▶ **DATA ROWS**

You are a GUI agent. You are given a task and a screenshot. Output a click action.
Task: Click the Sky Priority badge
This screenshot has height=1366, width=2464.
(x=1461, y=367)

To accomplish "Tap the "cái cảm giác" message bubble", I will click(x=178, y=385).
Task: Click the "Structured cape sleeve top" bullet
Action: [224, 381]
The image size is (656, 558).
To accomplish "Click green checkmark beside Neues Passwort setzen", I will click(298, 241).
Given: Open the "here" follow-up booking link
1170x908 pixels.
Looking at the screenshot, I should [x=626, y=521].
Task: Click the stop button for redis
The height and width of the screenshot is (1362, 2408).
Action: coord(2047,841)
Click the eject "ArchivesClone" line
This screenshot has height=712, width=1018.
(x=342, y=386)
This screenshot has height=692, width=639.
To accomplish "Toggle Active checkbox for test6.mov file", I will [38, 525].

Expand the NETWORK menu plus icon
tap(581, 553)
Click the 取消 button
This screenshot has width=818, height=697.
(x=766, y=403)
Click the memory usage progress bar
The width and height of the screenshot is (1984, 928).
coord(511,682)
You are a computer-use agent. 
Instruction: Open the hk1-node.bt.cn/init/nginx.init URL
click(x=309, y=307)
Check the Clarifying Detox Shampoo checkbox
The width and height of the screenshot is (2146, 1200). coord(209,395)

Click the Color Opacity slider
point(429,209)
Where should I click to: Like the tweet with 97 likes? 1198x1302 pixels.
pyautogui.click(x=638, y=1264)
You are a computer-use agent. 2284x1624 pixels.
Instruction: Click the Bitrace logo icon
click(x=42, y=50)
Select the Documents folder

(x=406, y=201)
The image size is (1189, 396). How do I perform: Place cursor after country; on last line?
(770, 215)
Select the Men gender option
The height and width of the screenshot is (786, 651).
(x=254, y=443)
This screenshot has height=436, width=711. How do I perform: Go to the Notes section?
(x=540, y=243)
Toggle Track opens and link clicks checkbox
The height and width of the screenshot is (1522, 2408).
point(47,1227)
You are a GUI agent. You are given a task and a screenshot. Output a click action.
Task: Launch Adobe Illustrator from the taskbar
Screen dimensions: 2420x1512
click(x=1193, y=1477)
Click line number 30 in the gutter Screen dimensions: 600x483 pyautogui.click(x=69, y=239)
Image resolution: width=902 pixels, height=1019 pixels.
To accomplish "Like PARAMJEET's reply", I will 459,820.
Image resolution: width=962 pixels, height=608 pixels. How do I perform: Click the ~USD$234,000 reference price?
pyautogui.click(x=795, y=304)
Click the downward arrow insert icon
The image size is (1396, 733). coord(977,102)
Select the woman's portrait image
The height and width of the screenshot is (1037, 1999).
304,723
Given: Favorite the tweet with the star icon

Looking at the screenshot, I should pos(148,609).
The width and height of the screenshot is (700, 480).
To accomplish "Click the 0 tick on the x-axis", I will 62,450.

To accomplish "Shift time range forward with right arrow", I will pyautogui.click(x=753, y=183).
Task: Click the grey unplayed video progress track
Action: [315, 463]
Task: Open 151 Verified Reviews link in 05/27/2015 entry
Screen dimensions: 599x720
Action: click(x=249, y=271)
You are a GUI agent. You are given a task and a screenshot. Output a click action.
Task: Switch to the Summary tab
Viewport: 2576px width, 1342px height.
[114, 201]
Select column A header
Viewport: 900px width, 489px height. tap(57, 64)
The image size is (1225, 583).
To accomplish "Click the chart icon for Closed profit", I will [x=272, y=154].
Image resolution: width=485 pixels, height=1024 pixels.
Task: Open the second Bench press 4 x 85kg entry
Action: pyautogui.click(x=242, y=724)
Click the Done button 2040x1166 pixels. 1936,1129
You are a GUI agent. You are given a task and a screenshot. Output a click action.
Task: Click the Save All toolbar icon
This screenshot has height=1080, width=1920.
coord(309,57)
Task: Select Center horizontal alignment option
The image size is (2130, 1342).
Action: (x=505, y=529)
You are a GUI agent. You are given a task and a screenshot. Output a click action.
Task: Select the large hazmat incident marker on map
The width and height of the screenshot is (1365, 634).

▶ **WORK TO COMPLETE**
Can you reproduce all of the data above line for line, with no changes?

▶ **TASK RESPONSE**
You are a GUI agent. You are given a task and a screenshot. Output a click action.
Task: Click the Sky Priority badge
This screenshot has height=1366, width=2464.
(x=1461, y=367)

To accomplish "Tap the "cái cảm giác" message bubble", I will click(x=178, y=385).
Task: Click the "Structured cape sleeve top" bullet
Action: [224, 381]
The image size is (656, 558).
To accomplish "Click green checkmark beside Neues Passwort setzen", I will click(298, 241).
Given: Open the "here" follow-up booking link
1170x908 pixels.
Looking at the screenshot, I should [x=626, y=521].
Task: Click the stop button for redis
The height and width of the screenshot is (1362, 2408).
Action: coord(2047,841)
Click the eject "ArchivesClone" line
This screenshot has height=712, width=1018.
(x=342, y=386)
This screenshot has height=692, width=639.
To accomplish "Toggle Active checkbox for test6.mov file", I will [38, 525].

Expand the NETWORK menu plus icon
tap(581, 553)
Click the 取消 button
This screenshot has width=818, height=697.
(x=766, y=403)
Click the memory usage progress bar
The width and height of the screenshot is (1984, 928).
coord(511,682)
You are a computer-use agent. 
Instruction: Open the hk1-node.bt.cn/init/nginx.init URL
click(x=309, y=307)
Check the Clarifying Detox Shampoo checkbox
The width and height of the screenshot is (2146, 1200). coord(209,395)

Click the Color Opacity slider
point(429,209)
Where should I click to: Like the tweet with 97 likes? 1198x1302 pixels.
pyautogui.click(x=638, y=1264)
You are a computer-use agent. 2284x1624 pixels.
Instruction: Click the Bitrace logo icon
click(x=42, y=50)
Select the Documents folder

(x=406, y=201)
The image size is (1189, 396). How do I perform: Place cursor after country; on last line?
(770, 215)
Select the Men gender option
The height and width of the screenshot is (786, 651).
(x=254, y=443)
This screenshot has height=436, width=711. How do I perform: Go to the Notes section?
(x=540, y=243)
Toggle Track opens and link clicks checkbox
The height and width of the screenshot is (1522, 2408).
point(47,1227)
You are a GUI agent. You are given a task and a screenshot. Output a click action.
Task: Launch Adobe Illustrator from the taskbar
Screen dimensions: 2420x1512
click(x=1193, y=1477)
Click line number 30 in the gutter Screen dimensions: 600x483 pyautogui.click(x=69, y=239)
Image resolution: width=902 pixels, height=1019 pixels.
To accomplish "Like PARAMJEET's reply", I will 459,820.
Image resolution: width=962 pixels, height=608 pixels. How do I perform: Click the ~USD$234,000 reference price?
pyautogui.click(x=795, y=304)
Click the downward arrow insert icon
The image size is (1396, 733). coord(977,102)
Select the woman's portrait image
The height and width of the screenshot is (1037, 1999).
304,723
Given: Favorite the tweet with the star icon

Looking at the screenshot, I should pos(148,609).
The width and height of the screenshot is (700, 480).
To accomplish "Click the 0 tick on the x-axis", I will 62,450.

To accomplish "Shift time range forward with right arrow", I will pyautogui.click(x=753, y=183).
Task: Click the grey unplayed video progress track
Action: [315, 463]
Task: Open 151 Verified Reviews link in 05/27/2015 entry
Screen dimensions: 599x720
Action: click(x=249, y=271)
You are a GUI agent. You are given a task and a screenshot. Output a click action.
Task: Switch to the Summary tab
Viewport: 2576px width, 1342px height.
[114, 201]
Select column A header
Viewport: 900px width, 489px height. tap(57, 64)
The image size is (1225, 583).
To accomplish "Click the chart icon for Closed profit", I will [x=272, y=154].
Image resolution: width=485 pixels, height=1024 pixels.
Task: Open the second Bench press 4 x 85kg entry
Action: pyautogui.click(x=242, y=724)
Click the Done button 2040x1166 pixels. 1936,1129
You are a GUI agent. You are given a task and a screenshot. Output a click action.
Task: Click the Save All toolbar icon
This screenshot has height=1080, width=1920.
coord(309,57)
Task: Select Center horizontal alignment option
The image size is (2130, 1342).
Action: (x=505, y=529)
You are a GUI agent. You are given a task and a screenshot. Output a click action.
Task: Select the large hazmat incident marker on map
The width and height of the screenshot is (1365, 634).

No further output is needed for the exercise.